==== Supplied entries
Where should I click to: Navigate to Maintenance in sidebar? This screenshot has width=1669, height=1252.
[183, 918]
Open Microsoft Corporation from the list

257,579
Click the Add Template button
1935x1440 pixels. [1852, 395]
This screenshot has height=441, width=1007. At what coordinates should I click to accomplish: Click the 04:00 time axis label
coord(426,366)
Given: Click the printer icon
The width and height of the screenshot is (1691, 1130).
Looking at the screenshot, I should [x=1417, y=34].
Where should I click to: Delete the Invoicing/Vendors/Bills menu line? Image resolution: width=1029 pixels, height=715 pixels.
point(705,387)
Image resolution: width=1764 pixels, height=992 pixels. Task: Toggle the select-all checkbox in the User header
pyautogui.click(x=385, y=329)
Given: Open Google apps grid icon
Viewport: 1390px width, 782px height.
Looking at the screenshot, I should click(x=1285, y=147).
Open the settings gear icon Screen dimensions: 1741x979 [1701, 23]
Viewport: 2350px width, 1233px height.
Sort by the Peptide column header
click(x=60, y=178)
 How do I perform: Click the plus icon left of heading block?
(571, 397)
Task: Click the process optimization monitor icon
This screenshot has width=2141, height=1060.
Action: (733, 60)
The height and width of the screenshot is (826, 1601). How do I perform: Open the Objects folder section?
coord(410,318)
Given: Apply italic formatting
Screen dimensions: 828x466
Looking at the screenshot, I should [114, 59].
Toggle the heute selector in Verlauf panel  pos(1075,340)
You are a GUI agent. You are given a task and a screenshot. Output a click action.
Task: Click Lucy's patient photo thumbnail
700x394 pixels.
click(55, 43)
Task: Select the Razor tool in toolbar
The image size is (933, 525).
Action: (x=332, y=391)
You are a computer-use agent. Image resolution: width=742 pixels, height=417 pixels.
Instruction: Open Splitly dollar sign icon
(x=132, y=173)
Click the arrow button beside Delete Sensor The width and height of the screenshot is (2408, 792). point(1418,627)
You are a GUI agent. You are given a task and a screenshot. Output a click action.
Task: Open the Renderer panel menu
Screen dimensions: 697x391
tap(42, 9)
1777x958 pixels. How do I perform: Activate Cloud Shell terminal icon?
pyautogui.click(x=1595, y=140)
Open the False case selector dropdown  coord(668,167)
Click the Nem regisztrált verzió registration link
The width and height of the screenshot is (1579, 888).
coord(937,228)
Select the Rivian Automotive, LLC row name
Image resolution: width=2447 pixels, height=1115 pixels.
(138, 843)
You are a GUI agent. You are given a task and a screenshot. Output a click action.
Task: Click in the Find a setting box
========
_What you should do_
Give the number of lines in the data above that include the word "panel", with no other words.

_Answer space_
2